Since the beef and the carrot kinpira are both strongly flavored, I only added a tiny bit of oyster sauce to the blanched greens (Chinese broccoli or gai lan in this case) and salt and pepper to the bean sprouts. It's all layered on top of a bed of brown rice. If you want your greens to have more flavor, you can try this namul recipe.
I made all of the components ready the night before. Actually, I used the greens and the bean sprouts in a stir-fry, and just set aside a bit for the next day's bento. I had a batch of carrot kinpira already made, and the beef was marinated. It only takes a couple of minutes to cook the beef and blanch the vegetables. You could cook both the night before just ready to pack, though the flavor will be a bit fresher if the finishing cooking is done in the morning.

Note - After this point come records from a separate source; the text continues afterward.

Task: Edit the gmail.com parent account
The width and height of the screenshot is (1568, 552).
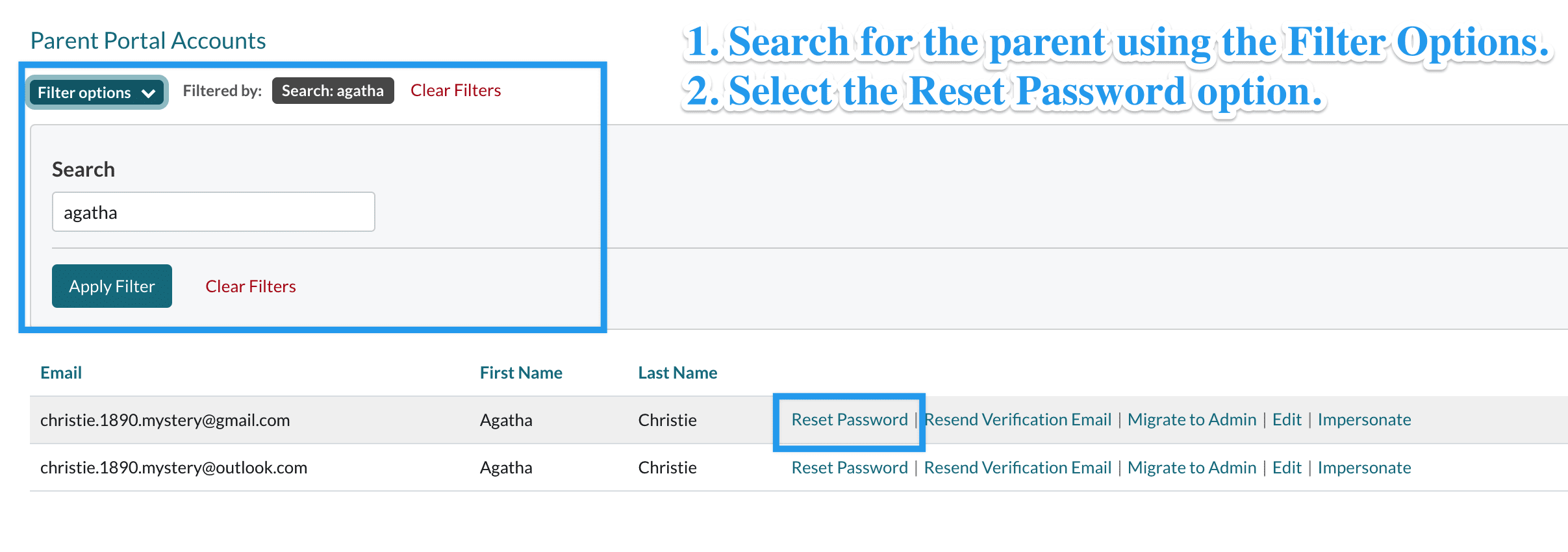Action: click(x=1286, y=420)
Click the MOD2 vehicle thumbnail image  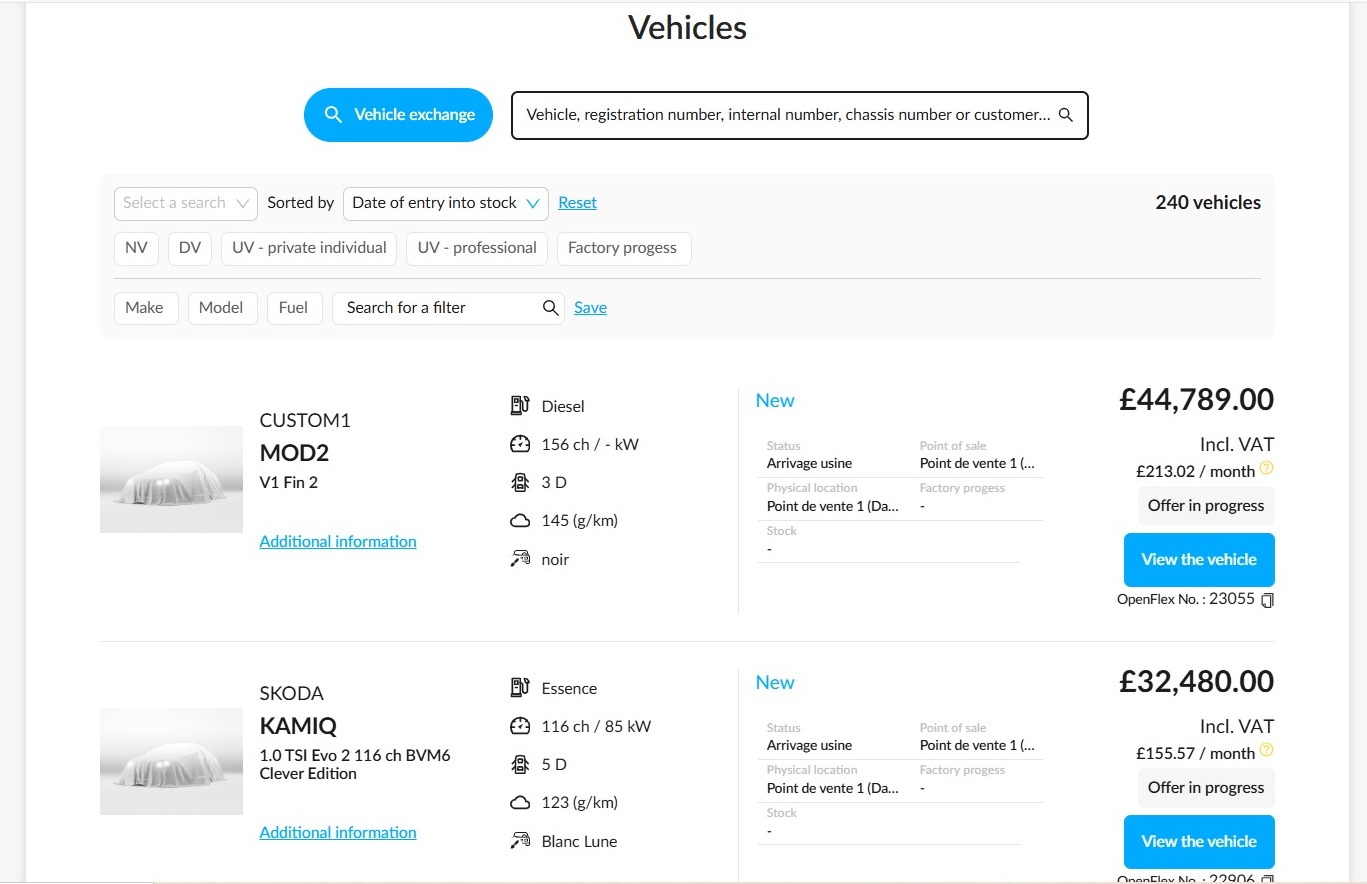(171, 479)
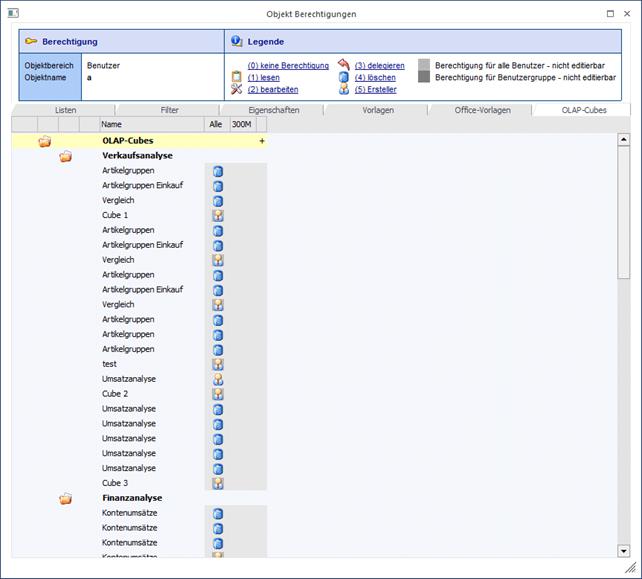Click the lesen clipboard icon in the legend
The height and width of the screenshot is (579, 642).
click(237, 77)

Here's the man-sized version (taken with a cellphone so please forgive the slight wonkiness). It just has a bit more beef, about 1 1/2 cups of rice, and more vegetables (mainly more bean sprouts) for a total of about 600 calories - since the Guy does need to watch the waistline too.
If you can prep the vegetables and the beef the night before, you can do this bento in under 10 minutes. One trick that will save you a crucial 2-3 minutes is to use the same boiling water to blanch the greens and the bean sprouts: just do one first, fish it all out (or use a sieve and drain the water into another pot), then do the other.